Man, who was merely six months ago labeled as a «Western agent» and «bourgeois degenerate»,
didn’t use the new media power in order to wreck revenge on his numerous
adversaries.
Instead of that, he addressed the national moral
crisis. Vaclav Havel said the following: «The worst thing is that we live in a
contaminated moral environment. We fell morally ill because we got used to
saying something different from what we thought. We learned not to believe in
anything, to ignore each other, to care only for ourselves…».
24 years before the Velvet Revolution, Milan Kundera
wrote his first novel «The Joke» about Czechoslovakia of the 1940s and 1960s.
In 1988 «The Unbearable Lightness of Being» was filmed and after that Kundera
banned any further films on his books. But in the last days of the Prague Spring,
the writer wrote a screenplay for «The Joke».
One of the main features of Socialistic Czechoslovakia
was an official return to the roots. The state sponsored the folk festivities;
on every march there were folk songs and traditional clothing; there were films
about old Bohemia. Along with the picturesque Middle Ages there were also real
Middle Ages.
In the Middle Ages there were no tolerance of free
humor and if someone ratted on a joker, he would be seriously punished, even
burned. The totalitarian regimes also never tolerated any humor about ideology,
and the only permitted laughter was about adversaries (bourgeoisie, untermensch
and so on). You could suppress human
nature, but the free thought would always find a way out.

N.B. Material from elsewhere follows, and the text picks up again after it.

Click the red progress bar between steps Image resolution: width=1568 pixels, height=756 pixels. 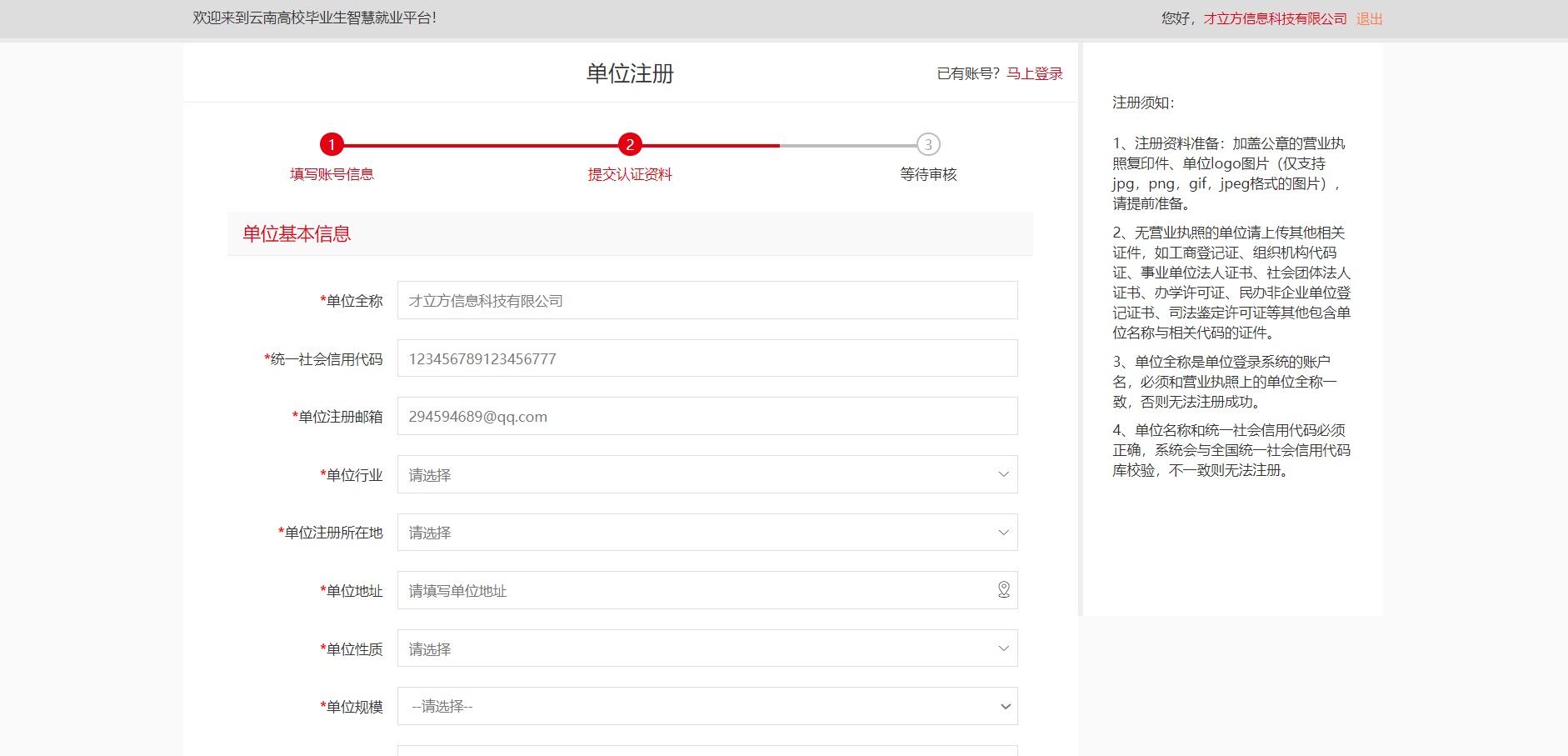pos(481,145)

Even in the scariest 1930s there were cynical jokes («Comrade
Stalin, the representatives of the culture functionaries have broken out! They
wanted to be whipped in advance! »). Those jokes were quietly told and quietly
laughed, because if some other heard them, the joker would get in serious
trouble. Such joker would be tried before inquisition, which doesn’t pay
attention to such nonsense, as presumption of innocence.
Student Ludvick Jan was quietly laughing about the
ideology and was pursing the model communist girl. When the girl came to
communistic summer school, Ludvick have decided to troll her and send her a
postcard with laughs about official slogans and, to add some pepper, praised Trotsky.
The postcard is properly forwarded to the party channels and Ludvick’s life
takes a U-turn…
All totalitarian regimes are creating collectives with
an official goal to provide the joint working, friendship and help space. In
reality, the totalitarian regimes were deliberately putting people against each
other, because it is much easier to manipulate atomized individuals.
The real «collective» was tried on Ludvick Jan and on
the party meeting, where every word is turned against you and all of his
ex-friends were trying to outdo each other in crucifying their «amoral
ex-comrade». His «best friend» Pavel Zemanek is very hard-working in it,
because he wants to become a top apparatchik. So, in one day Ludvick Jan is
turned from «comrade» to «class enemy».
The army’s work brigade, put up of class enemies, is
an Absurdistan, where the joke against the regime could be painted in a right
colors and the truthful adherence to Party principles is a basis for a harsh
punishment from superiors and cruel hazing from your fellow soldiers. Soon, the
«civil» Czechoslovakia would also become an Absurdistan.
After 1953, the Middle Ages were toned down and some
class enemies, including Ludvick, are allowed to reintegrate into society. An
ex-student comes back to his native town, where there is another
state-sanctioned folk festivity, Ride of the Kings. Ludvick, who tasted the
real Middle Ages, is indifferent to such cosplay.
The Czechoslovak society of 1964 is morally
contaminated, which consists of «internal emigres» (Christians), conformists,
regular folk and careerists. The careerists are no longer believing in any
official ideology and they just want to keep their privileged placed and to
sleep with pretty young girls. The young people are repelled by
state-sanctioned history and they listen to rock-and-roll, not the Czech folk.
Ludvick came to the town in order to seduce Helena, a
wife of Professor of Marxism Pavel Zemanek, and he thinks that it would be a
cruel joke on his old adversary. As in 1949, the joke did the opposite effect.
This joke would trigger a lot of other jokes, aimed at innocent people.
There are different kinds of jokes, including stupid,
cruel and sarcastic. Milan Kundera wrote a novel about jokes and their
consequences in totalitarian and post-totalitarian society. The film truly
depicted the moral malady of the society and you would better understand Vaclav
Havel’s motto «Truth and love must prevail over lies and hatred!».